* [Goal of the exercise]
All records that follow are to be output exactly.

══════════════════════════════

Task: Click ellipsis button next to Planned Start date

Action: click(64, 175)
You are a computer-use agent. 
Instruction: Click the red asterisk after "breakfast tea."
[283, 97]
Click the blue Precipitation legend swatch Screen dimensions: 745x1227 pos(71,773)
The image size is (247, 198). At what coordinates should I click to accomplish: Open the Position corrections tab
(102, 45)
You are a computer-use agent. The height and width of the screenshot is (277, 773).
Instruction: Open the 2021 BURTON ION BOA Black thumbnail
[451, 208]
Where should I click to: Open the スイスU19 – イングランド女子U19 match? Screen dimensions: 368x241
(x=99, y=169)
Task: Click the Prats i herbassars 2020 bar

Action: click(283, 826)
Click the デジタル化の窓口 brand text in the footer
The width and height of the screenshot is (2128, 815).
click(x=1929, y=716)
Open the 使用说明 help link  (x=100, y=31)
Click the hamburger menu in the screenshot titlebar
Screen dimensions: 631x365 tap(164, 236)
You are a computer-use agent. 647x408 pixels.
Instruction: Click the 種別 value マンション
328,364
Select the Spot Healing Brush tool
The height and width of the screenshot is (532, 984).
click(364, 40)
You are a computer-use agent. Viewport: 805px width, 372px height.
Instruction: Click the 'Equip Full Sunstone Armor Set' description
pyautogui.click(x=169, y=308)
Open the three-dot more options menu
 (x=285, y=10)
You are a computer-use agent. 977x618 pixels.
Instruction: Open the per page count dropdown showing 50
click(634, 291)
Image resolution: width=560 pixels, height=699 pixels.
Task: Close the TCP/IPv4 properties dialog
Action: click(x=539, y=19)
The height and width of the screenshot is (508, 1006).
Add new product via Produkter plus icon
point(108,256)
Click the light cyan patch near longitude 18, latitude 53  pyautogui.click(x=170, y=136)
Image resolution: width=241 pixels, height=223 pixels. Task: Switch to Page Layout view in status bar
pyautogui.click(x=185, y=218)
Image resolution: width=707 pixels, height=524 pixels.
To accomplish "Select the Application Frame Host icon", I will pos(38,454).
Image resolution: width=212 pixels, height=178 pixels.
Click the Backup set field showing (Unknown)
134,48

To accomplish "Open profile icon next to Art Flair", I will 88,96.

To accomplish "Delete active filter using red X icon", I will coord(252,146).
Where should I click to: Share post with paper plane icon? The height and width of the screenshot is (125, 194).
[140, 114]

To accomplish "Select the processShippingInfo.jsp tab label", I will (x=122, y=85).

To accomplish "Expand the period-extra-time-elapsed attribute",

══════════════════════════════

* [Answer to this problem]
Task: Click ellipsis button next to Planned Start date

Action: click(64, 175)
You are a computer-use agent. 
Instruction: Click the red asterisk after "breakfast tea."
[283, 97]
Click the blue Precipitation legend swatch Screen dimensions: 745x1227 pos(71,773)
The image size is (247, 198). At what coordinates should I click to accomplish: Open the Position corrections tab
(102, 45)
You are a computer-use agent. The height and width of the screenshot is (277, 773).
Instruction: Open the 2021 BURTON ION BOA Black thumbnail
[451, 208]
Where should I click to: Open the スイスU19 – イングランド女子U19 match? Screen dimensions: 368x241
(x=99, y=169)
Task: Click the Prats i herbassars 2020 bar

Action: click(283, 826)
Click the デジタル化の窓口 brand text in the footer
The width and height of the screenshot is (2128, 815).
click(x=1929, y=716)
Open the 使用说明 help link  (x=100, y=31)
Click the hamburger menu in the screenshot titlebar
Screen dimensions: 631x365 tap(164, 236)
You are a computer-use agent. 647x408 pixels.
Instruction: Click the 種別 value マンション
328,364
Select the Spot Healing Brush tool
The height and width of the screenshot is (532, 984).
click(364, 40)
You are a computer-use agent. Viewport: 805px width, 372px height.
Instruction: Click the 'Equip Full Sunstone Armor Set' description
pyautogui.click(x=169, y=308)
Open the three-dot more options menu
 (x=285, y=10)
You are a computer-use agent. 977x618 pixels.
Instruction: Open the per page count dropdown showing 50
click(634, 291)
Image resolution: width=560 pixels, height=699 pixels.
Task: Close the TCP/IPv4 properties dialog
Action: click(x=539, y=19)
The height and width of the screenshot is (508, 1006).
Add new product via Produkter plus icon
point(108,256)
Click the light cyan patch near longitude 18, latitude 53  pyautogui.click(x=170, y=136)
Image resolution: width=241 pixels, height=223 pixels. Task: Switch to Page Layout view in status bar
pyautogui.click(x=185, y=218)
Image resolution: width=707 pixels, height=524 pixels.
To accomplish "Select the Application Frame Host icon", I will pos(38,454).
Image resolution: width=212 pixels, height=178 pixels.
Click the Backup set field showing (Unknown)
134,48

To accomplish "Open profile icon next to Art Flair", I will 88,96.

To accomplish "Delete active filter using red X icon", I will coord(252,146).
Where should I click to: Share post with paper plane icon? The height and width of the screenshot is (125, 194).
[140, 114]

To accomplish "Select the processShippingInfo.jsp tab label", I will (x=122, y=85).

To accomplish "Expand the period-extra-time-elapsed attribute",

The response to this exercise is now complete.